┌────────

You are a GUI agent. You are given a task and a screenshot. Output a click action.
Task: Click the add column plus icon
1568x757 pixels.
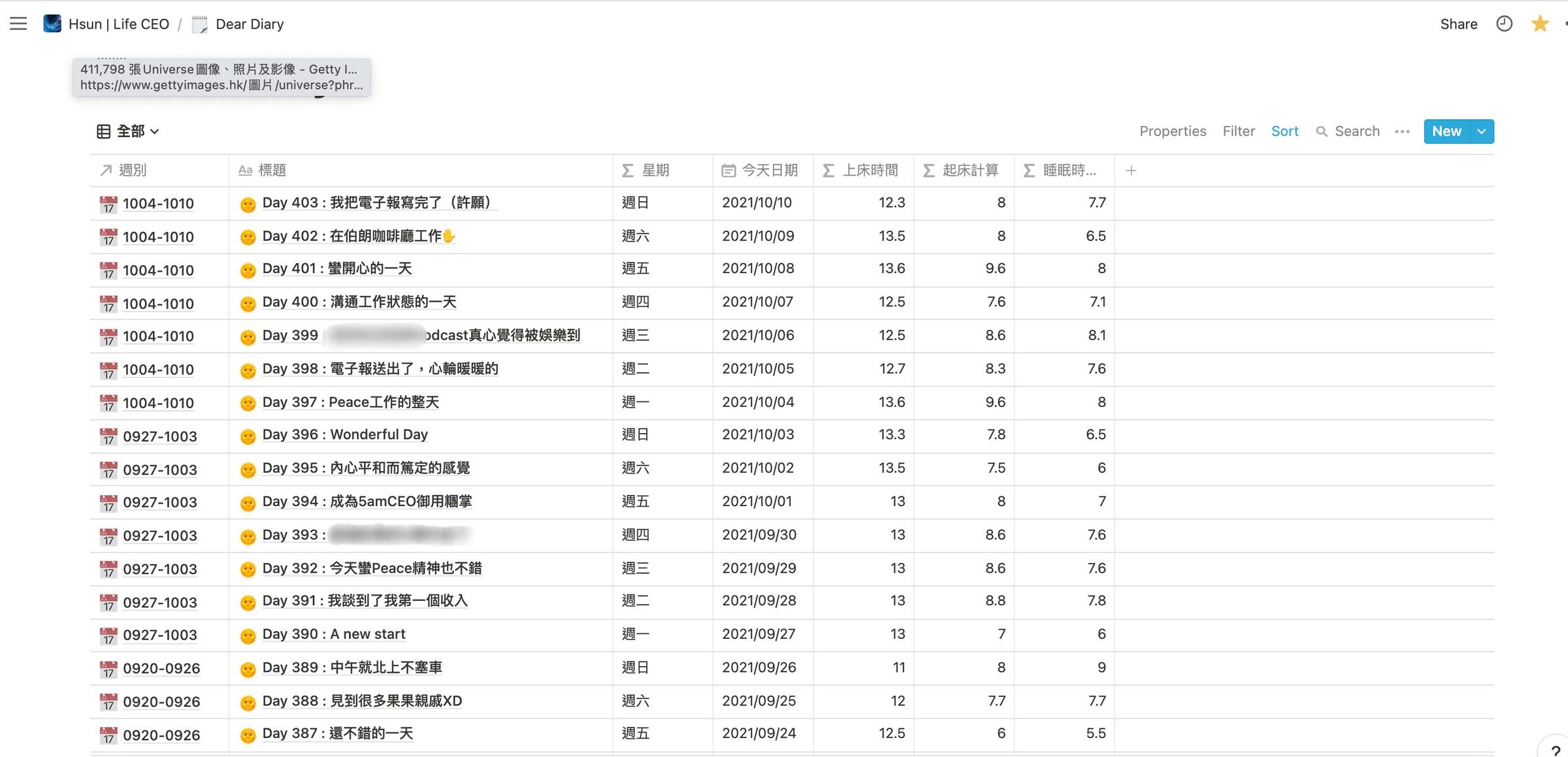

└────────
┌────────

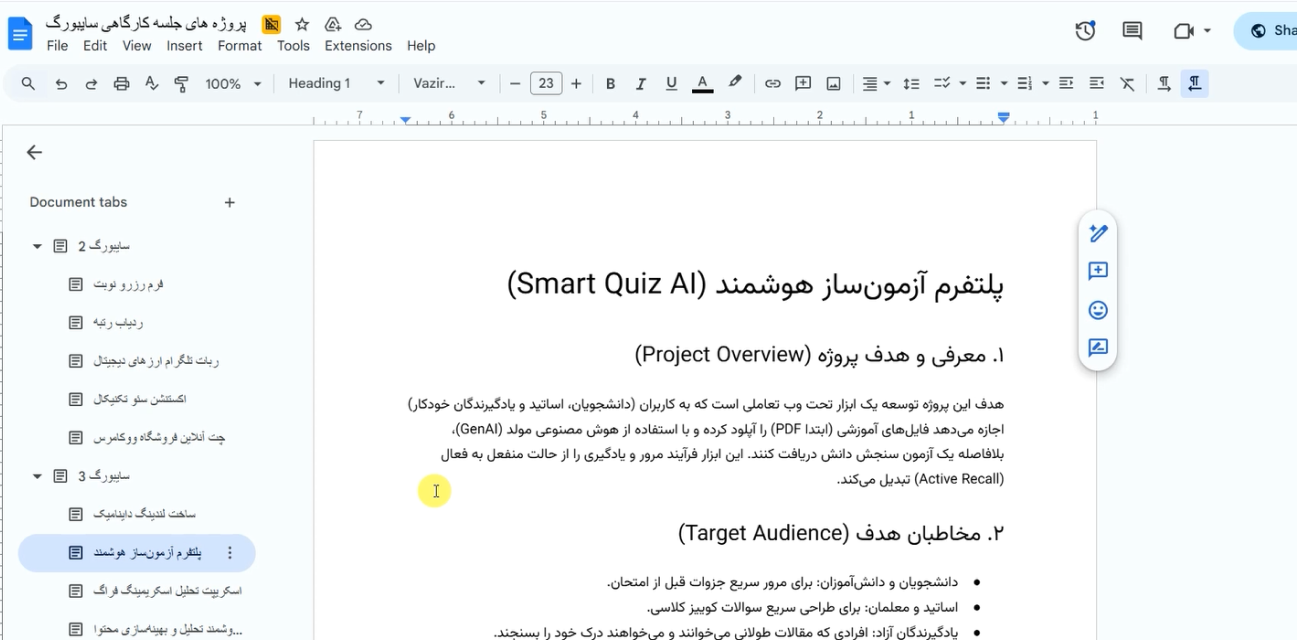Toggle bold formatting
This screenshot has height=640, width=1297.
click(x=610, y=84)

└────────

- **WHAT YOU ARE ASKED TO DO**
Pull out every line of the records above that contains the string "screenshot". Only matches with the same capitalization count.

- **FINAL RESULT**
You are a GUI agent. You are given a task and a screenshot. Output a click action.
This screenshot has height=640, width=1297.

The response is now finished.